2 p.m. Mendota 1 - Virtual Tour
Hosted by: Sugar Creek Farms, New London, Wisconsin
1,200 Milking/Adopters of Technology
Sponsored by: Zoetis

What started as an FFA friendship has developed into a productive operation. Mike Bruette and Jeff Handschke were members of the same FFA chapter in high school. Since 1997, they have been farming in partnership and expanded in 2001 and again in 2008. They are currently milking 1,200 cows with a rolling herd average of 29,500 pounds of milk.

Sugar Creek Farms believes in implementing the latest technologies and having strict protocols to ensure the health and safety of animals and employees. The herd is outfitted with RFID tags that are tied to the herd management software to track herd health, vaccination programs and reproductive statuses.

Overall, the monitors have made it easier to ensure that all protocols are being followed. They have been genomic testing all females for the past two years. Sugar Creek Farms uses this information to maximize their use of sexed semen and to facilitate culling decisions.
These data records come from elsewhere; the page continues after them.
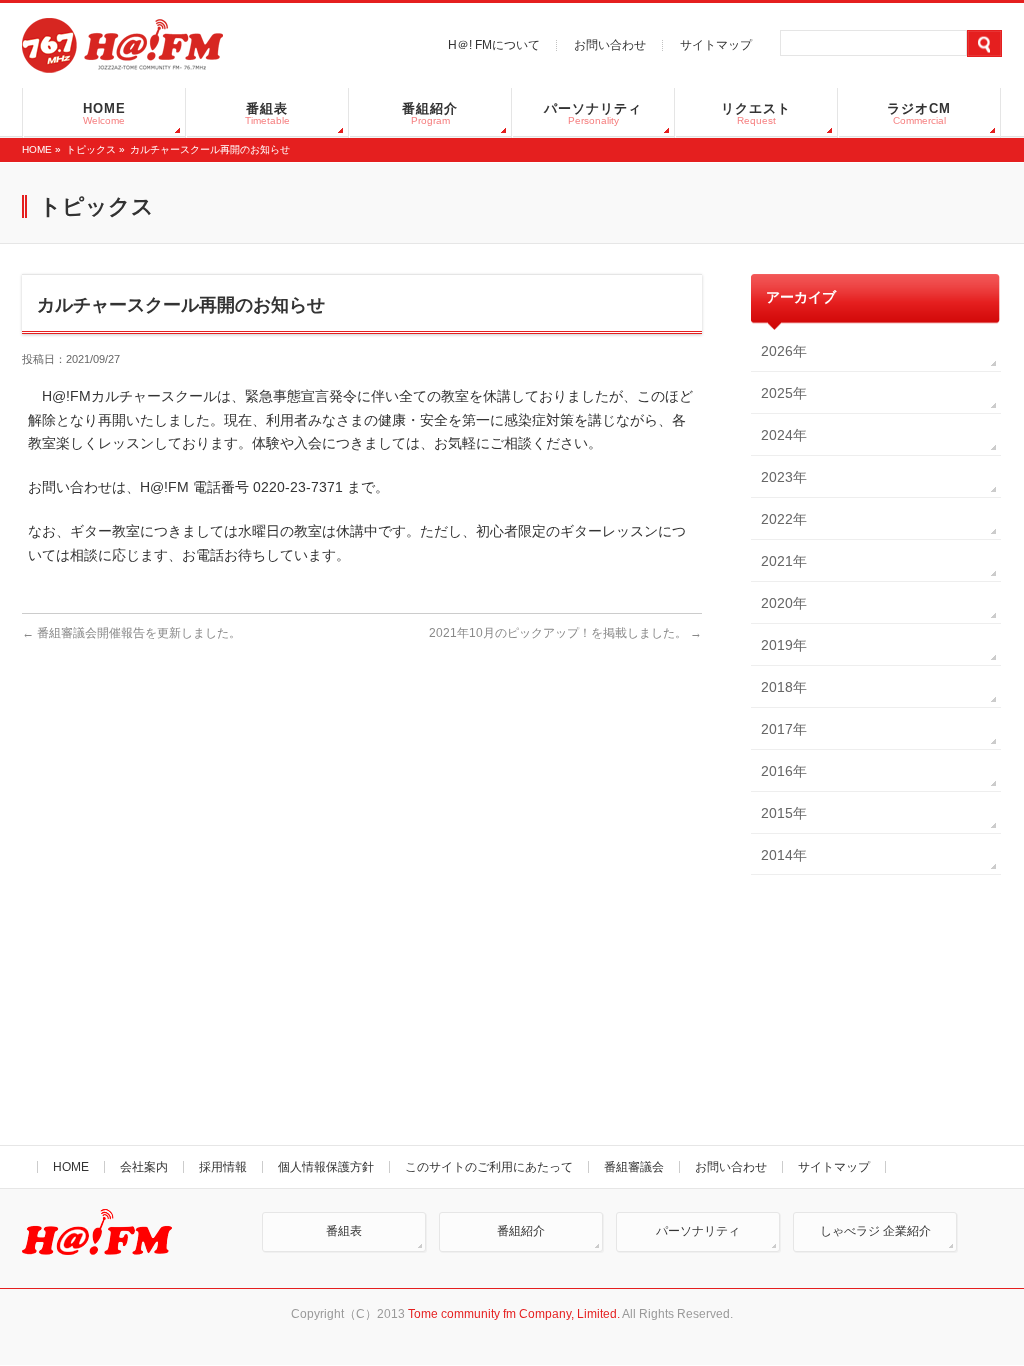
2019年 (784, 645)
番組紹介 (521, 1231)
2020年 (784, 603)
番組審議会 (634, 1167)
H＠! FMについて (494, 45)
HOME (37, 149)
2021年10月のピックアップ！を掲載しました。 (565, 633)
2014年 (784, 855)
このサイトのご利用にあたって (489, 1167)
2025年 (784, 393)
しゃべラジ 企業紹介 (875, 1231)
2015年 (784, 813)
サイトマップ (716, 45)
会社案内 (144, 1167)
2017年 (784, 729)
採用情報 (223, 1167)
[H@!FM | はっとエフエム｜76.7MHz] (122, 50)
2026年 (784, 351)
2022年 (784, 519)
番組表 (344, 1231)
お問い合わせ (610, 45)
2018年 (784, 687)
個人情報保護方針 (326, 1167)
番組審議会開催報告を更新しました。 (139, 633)
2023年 (784, 477)
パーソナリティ (698, 1231)
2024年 (784, 435)
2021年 (784, 561)
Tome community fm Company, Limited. (514, 1314)
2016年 (784, 771)
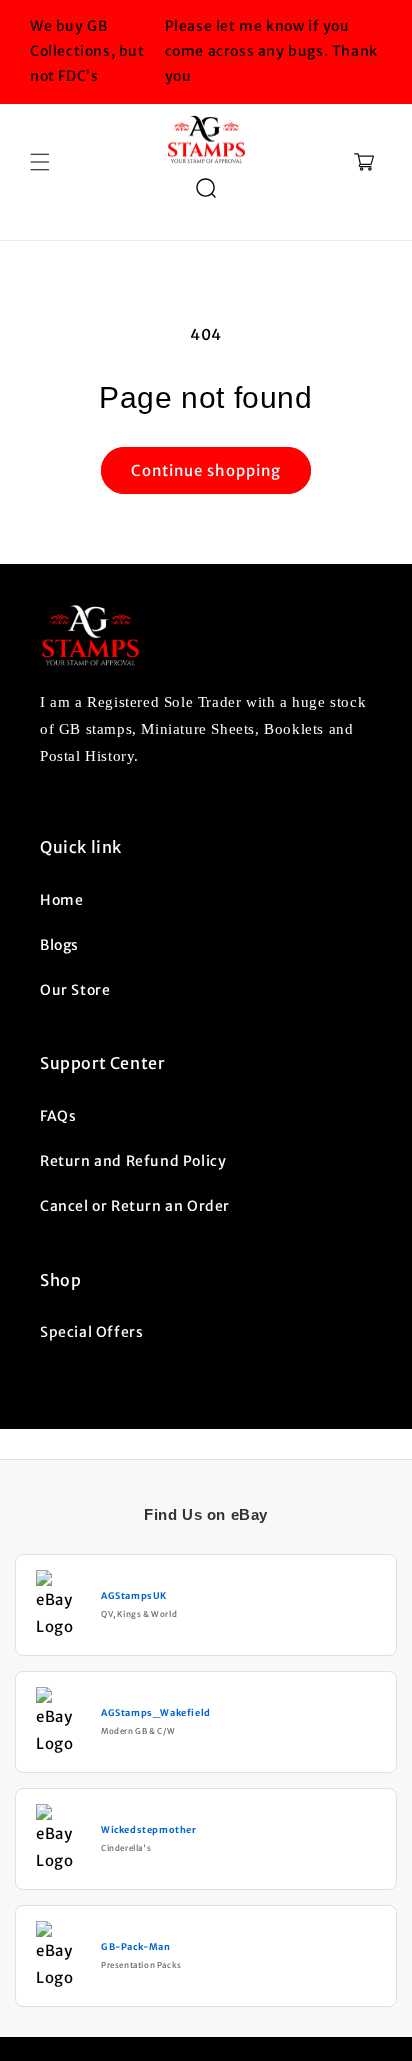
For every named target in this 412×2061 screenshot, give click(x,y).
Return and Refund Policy (133, 1161)
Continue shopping (206, 470)
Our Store (75, 990)
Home (61, 900)
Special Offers (91, 1332)
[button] (40, 162)
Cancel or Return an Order (135, 1206)
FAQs (58, 1116)
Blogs (59, 945)
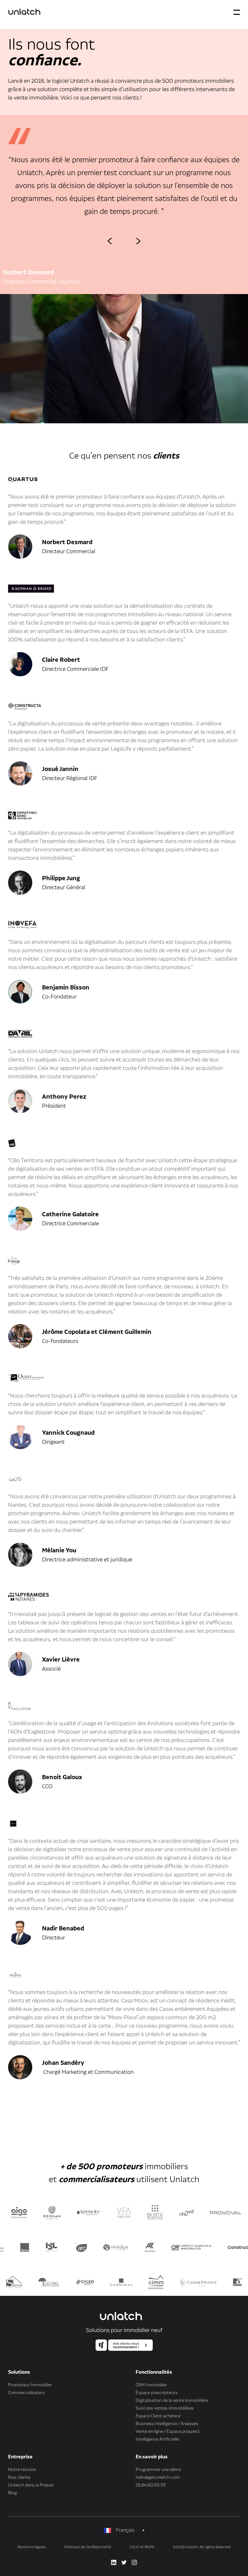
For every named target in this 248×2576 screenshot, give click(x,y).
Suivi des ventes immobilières (165, 2408)
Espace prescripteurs (157, 2393)
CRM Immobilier (151, 2385)
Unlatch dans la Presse (30, 2485)
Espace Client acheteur (158, 2416)
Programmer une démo (158, 2469)
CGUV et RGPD (141, 2547)
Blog (12, 2493)
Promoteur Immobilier (30, 2385)
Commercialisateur (26, 2393)
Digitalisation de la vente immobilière (172, 2400)
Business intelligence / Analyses (167, 2424)
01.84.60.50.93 (151, 2485)
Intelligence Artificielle (157, 2439)
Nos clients (19, 2477)
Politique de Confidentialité (87, 2547)
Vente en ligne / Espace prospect (168, 2431)
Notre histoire (22, 2469)
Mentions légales (31, 2547)
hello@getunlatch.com (158, 2477)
By working closely with employees and the management team, including their veterinarian, they ensure their animals stay healthy, happy and productive. Sugar Creek Farms also opens its doors to host a variety of events. They hosted the 2012 Farm Technology Days and were a host farm for the 2014 Midwest Regional Dairy Challenge.
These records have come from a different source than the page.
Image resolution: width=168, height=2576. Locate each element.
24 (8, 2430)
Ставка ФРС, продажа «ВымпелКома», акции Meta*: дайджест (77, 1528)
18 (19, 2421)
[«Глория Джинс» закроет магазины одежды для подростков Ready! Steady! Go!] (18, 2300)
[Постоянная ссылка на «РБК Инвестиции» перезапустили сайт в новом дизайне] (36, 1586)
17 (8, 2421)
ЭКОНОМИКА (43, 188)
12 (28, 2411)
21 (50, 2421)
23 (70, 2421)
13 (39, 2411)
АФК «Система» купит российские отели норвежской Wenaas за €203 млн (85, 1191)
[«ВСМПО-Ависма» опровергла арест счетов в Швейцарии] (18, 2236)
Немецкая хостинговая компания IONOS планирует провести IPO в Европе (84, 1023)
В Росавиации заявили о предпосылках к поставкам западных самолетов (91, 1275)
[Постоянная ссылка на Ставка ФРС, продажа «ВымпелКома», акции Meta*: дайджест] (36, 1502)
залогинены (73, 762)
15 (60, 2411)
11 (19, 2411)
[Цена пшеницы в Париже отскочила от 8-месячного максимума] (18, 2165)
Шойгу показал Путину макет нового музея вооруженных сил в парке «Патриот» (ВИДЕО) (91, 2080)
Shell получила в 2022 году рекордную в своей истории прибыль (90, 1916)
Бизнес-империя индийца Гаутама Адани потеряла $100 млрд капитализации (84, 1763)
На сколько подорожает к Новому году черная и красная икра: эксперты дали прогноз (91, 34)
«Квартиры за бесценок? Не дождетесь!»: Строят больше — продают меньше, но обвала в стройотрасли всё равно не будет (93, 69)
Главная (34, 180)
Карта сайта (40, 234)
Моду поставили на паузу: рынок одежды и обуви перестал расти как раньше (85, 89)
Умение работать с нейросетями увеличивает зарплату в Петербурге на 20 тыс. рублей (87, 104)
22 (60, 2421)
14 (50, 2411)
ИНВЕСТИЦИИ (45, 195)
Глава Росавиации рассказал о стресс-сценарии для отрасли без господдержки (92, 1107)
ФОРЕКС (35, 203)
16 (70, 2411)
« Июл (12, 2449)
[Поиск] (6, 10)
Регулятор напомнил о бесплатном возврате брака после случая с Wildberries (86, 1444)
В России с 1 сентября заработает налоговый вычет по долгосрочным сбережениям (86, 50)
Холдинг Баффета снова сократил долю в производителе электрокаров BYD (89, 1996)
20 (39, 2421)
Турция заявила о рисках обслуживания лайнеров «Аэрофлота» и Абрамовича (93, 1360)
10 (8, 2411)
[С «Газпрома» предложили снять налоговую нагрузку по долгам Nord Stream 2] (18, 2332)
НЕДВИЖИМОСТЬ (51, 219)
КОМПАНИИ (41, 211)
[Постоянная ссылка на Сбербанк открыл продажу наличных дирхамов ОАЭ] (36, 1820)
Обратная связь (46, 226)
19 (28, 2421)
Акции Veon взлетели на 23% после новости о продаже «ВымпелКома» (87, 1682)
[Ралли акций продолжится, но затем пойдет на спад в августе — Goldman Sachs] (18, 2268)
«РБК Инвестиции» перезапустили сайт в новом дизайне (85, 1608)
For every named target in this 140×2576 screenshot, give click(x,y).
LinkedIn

10 a.m. Arena Building - Seminar
“Undigested NDF and Updates to NDF Digestibility: New Tools in Forage Analysis”
Mike Van Amburgh
Cornell University, Ithaca, New York

The industry is constantly looking for better ways to improve forage fiber analysis as a tool for comparing forages and for estimating rate of digestion, rumen fill and intake potential of dairy cattle diets. One of the newer tools is uNDF (undigested neutral detergent fiber).
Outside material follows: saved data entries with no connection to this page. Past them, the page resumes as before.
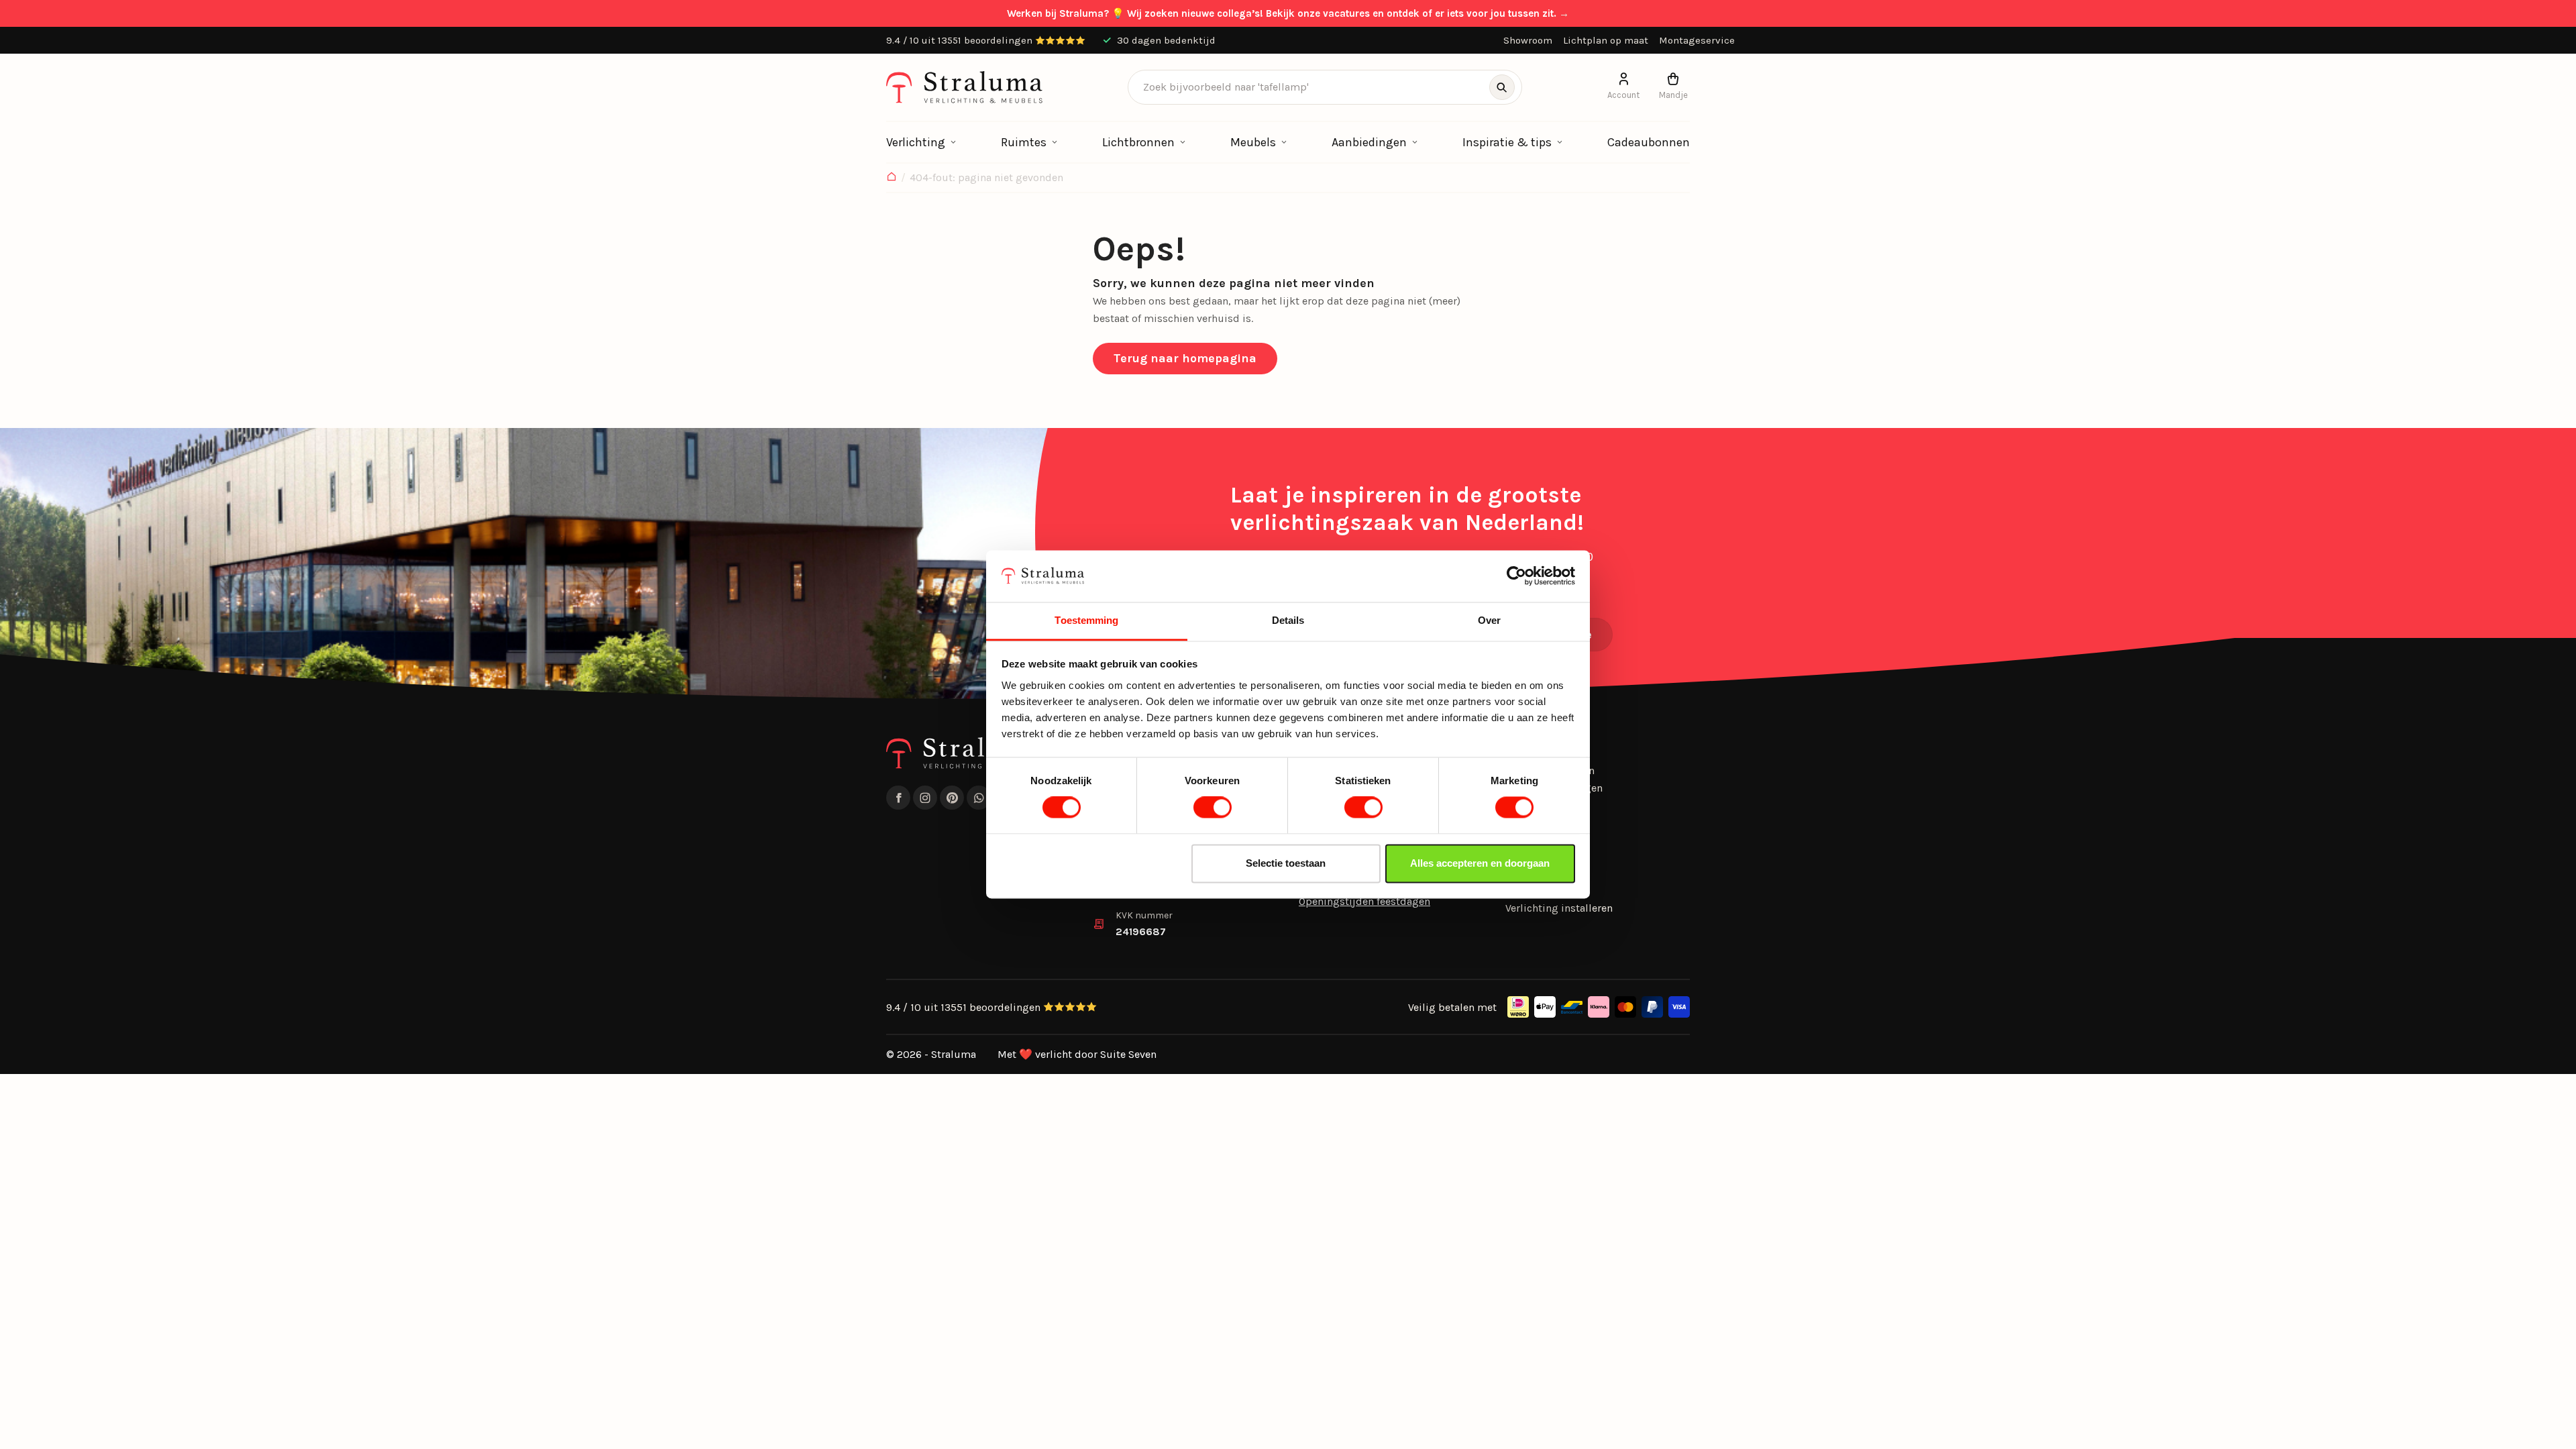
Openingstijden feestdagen (1364, 901)
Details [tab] (1288, 620)
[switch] (1212, 807)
Van Amburgh explains the new method, compares it to other measures of NDF undigestibility, describes how agronomic conditions impact uNDF independent of lignin content and shows how the dynamic nature of the uNDF helps explain variation in NDF digestion.

11 a.m. Mendota 2 - Seminar
“New Monitoring Technologies May Help Manage Cow Reproduction and Health”
Dr. Jeffrey Bewley
Associate Extension Professor, University of Kentucky
Sponsored by: DeKalb

Precision dairy farming uses technology to measure physiological, behavioral and production indicators on individual animals to improve management strategies and farm performance. We have only seen the beginning of these sophisticated technologies in monitoring dairy cows.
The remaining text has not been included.